I was also amazed by the American medical system's resources that create opportunities for motivated physicians to excel in clinical work, educational teaching endeavors, and research investigations. While this balance requires dedication and precise time management, I have been fortunate to work with a variety of mentors who demonstrated to me how great it could be to practice in the US. With that in mind, I ended up deciding to pursue the Academic Pathway of the ABOS Certification. I have completed a total of three Orthopedic Foot and Ankle Fellowships in the US. The first was at the University of Alabama at Birmingham (UAB), the second at the Hospital for Special Surgery (HSS) in New York City, and the third and final at MedStar Union Memorial Hospital in Baltimore-MD. It was a long but very pleasant and rewarding pathway that allowed me to grow as a person, as a clinician, and as a surgeon while being fortunate to create lifetime bonds with several mentors. Once I was done with my fellowships, my objective was to combine my unique background with my innovative and instructive training and apply the acquired knowledge as an Academic Assistant Professor at the Department of Orthopedics of the Carver College of Medicine at the University of Iowa.

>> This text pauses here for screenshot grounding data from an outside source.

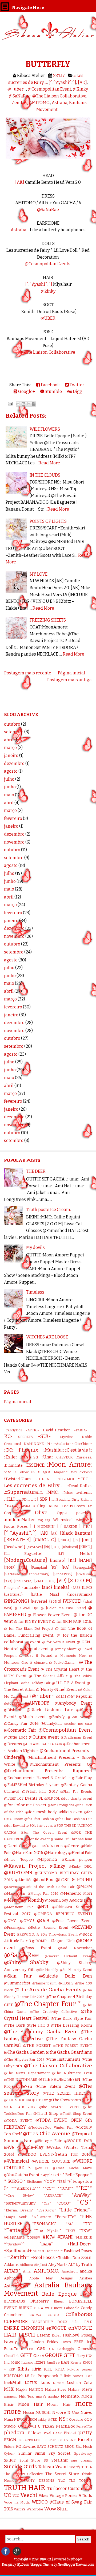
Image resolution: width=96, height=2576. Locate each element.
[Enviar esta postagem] (9, 403)
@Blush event (32, 1717)
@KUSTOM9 (18, 1872)
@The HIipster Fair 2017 (24, 2059)
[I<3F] (56, 1547)
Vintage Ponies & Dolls (71, 2495)
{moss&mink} (79, 1594)
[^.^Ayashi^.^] (62, 82)
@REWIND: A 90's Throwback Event (47, 1934)
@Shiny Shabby (26, 1962)
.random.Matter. (19, 1519)
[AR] (54, 1533)
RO (18, 2446)
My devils (35, 1247)
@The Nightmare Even (72, 2073)
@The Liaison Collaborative (59, 96)
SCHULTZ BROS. (61, 2447)
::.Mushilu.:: (53, 1450)
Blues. (59, 2301)
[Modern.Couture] (25, 1560)
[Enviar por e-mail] (18, 403)
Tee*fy (74, 2467)
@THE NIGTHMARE (20, 2080)
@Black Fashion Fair (50, 1709)
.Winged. (82, 1520)
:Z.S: (7, 1472)
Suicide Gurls (20, 2466)
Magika (21, 2389)
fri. (89, 2341)
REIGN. (10, 2440)
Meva (87, 2389)
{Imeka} (61, 1587)
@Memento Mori (76, 1893)
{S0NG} (55, 1601)
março (10, 747)
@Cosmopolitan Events (47, 263)
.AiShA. (25, 1506)
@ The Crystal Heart (60, 1669)
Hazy (81, 2356)
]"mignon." (12, 1588)
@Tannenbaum (44, 1983)
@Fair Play (82, 1778)
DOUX (62, 2322)
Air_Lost (40, 2265)
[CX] (76, 1540)
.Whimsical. (63, 1520)
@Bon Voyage (79, 1717)
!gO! (46, 1472)
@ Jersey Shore (63, 1649)
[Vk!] (62, 1580)
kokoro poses (79, 2369)
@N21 (42, 1906)
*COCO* (64, 2203)
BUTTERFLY (48, 64)
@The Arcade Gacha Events (48, 1990)
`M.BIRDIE (83, 2237)
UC (7, 2495)
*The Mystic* (47, 2230)
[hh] (47, 1547)
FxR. (30, 2349)
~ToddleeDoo (68, 2258)
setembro (13, 731)
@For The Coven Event (44, 1832)
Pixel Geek (53, 2433)
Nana (8, 2419)
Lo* (89, 2376)
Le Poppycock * (46, 2376)
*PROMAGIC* (44, 2224)
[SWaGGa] (84, 1574)
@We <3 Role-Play (23, 2147)
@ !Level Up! (26, 1608)
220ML (86, 2258)
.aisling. (39, 1506)
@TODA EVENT (18, 2121)
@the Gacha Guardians (69, 2052)
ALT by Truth (80, 2264)
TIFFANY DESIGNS (37, 2481)
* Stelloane (33, 2182)
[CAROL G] (44, 1539)
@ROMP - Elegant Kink (53, 1941)
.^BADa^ (11, 1506)
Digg (77, 391)
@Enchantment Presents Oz (61, 1764)
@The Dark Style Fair (71, 2018)
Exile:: (56, 2335)
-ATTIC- (32, 1430)
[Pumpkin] (39, 1567)
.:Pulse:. (68, 1493)
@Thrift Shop (45, 2113)
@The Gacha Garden (24, 2052)
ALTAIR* (12, 2271)
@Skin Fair (18, 1976)
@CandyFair (51, 1723)
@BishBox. (13, 1710)
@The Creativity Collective (53, 2012)
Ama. (27, 2271)
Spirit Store (30, 2460)
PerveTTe (84, 2426)
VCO (16, 2496)
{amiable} (31, 1587)
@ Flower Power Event (50, 1615)
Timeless (35, 1292)
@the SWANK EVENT (59, 2107)
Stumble (53, 391)
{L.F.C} (87, 1587)
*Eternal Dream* (19, 2210)
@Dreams (13, 1744)
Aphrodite (13, 2278)
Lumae (58, 2383)
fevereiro (13, 818)
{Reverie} (39, 1601)
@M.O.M (84, 1886)
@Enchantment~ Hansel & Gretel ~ (37, 1778)
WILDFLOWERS (45, 429)
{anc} (47, 1587)
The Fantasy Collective (23, 2474)
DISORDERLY (42, 2322)
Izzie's (40, 2362)
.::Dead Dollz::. (79, 1486)
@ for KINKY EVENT (32, 1621)
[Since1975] (62, 1574)
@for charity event (76, 1798)
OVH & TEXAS (41, 2426)
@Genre (71, 1846)
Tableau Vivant (53, 2466)
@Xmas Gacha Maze (72, 2168)
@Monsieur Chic (18, 1907)
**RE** (84, 2188)
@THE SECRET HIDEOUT (67, 2093)
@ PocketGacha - (63, 1662)
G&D (41, 2349)
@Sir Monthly (47, 1970)
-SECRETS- (25, 1437)
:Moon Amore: (69, 1464)
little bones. (74, 2376)
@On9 (43, 1920)
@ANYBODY (37, 1703)
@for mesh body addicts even (53, 1812)
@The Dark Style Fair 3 (26, 2025)
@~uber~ (16, 89)
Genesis (85, 2349)
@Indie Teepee (18, 1860)
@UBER (48, 318)
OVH (22, 2426)
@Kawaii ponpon (77, 1860)
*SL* (70, 2224)
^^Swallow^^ (14, 2244)
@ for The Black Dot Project (29, 1629)
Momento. (70, 2396)
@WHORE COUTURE (50, 2161)
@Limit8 (23, 1880)
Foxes (66, 2342)
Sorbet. (64, 2453)
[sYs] (8, 1581)
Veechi (29, 2495)
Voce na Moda (17, 2502)
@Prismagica (14, 1927)
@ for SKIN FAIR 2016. (72, 1621)
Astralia (59, 102)
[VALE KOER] (44, 1581)
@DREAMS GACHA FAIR (42, 1744)
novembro (14, 842)
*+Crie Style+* (19, 2195)
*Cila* (46, 2203)
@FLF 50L (52, 1798)
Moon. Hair (59, 2404)
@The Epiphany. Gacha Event (41, 2032)
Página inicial (71, 672)
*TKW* (85, 2230)
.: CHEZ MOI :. (65, 1479)
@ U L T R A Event (68, 1683)
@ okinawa (38, 1662)
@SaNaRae (20, 96)
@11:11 (61, 1696)
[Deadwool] (14, 1547)
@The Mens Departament (27, 2073)
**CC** (49, 2188)
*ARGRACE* (53, 2195)
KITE (48, 2369)
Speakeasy (83, 2453)
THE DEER (36, 1171)
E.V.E (88, 2322)
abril (9, 739)
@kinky (48, 291)
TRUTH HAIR (24, 2488)
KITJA (60, 2369)
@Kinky (80, 89)
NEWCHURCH (25, 2419)
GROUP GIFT (60, 2355)
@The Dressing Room (71, 2025)
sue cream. (81, 2460)
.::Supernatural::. (23, 1492)
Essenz (43, 2335)
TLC (61, 2480)
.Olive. (41, 1512)
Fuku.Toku (13, 2349)
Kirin (36, 2369)
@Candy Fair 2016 (21, 1723)
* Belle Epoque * (77, 2175)
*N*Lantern (41, 2217)
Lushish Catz (79, 2383)
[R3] (54, 1567)
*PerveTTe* (65, 2217)
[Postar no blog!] (23, 403)
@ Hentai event (34, 1649)
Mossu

The almost four years in Iowa City have been a blast! The leadership of the Orthopedic Department entirely and constantly supported me, and together, we achieved a lot in a relatively short amount of time. I utilized my academic start-up grant to acquire the first Weight-Bearing CT scanner in the Country that allows the hip, knee, foot, and ankle to be scanned under load simultaneously. With the scanner, I founded and served as the Director of the University of Iowa Orthopedic Functional Imaging Research Laboratory (OFIRL), which rapidly achieved an established, recognized position in the research and orthopedic foot and ankle community. I also had the unique opportunity to care for the State of Iowa community suffering from orthopedic foot and ankle problems, always excelling in providing high-quality and passionate clinical and surgical care. I’ll be forever grateful to my leadership, partners, and colleagues in Iowa City, as well as my patients, who gave me the utmost opportunity to care for them.

As an Associate Professor in the Department of Orthopedics at Duke University, I hope to contribute further to the American society and North Carolina Community, taking excellent care of patients, teaching and mentoring medical students, residents, and fellows, and helping the orthopedic foot and ankle surgery research to excel.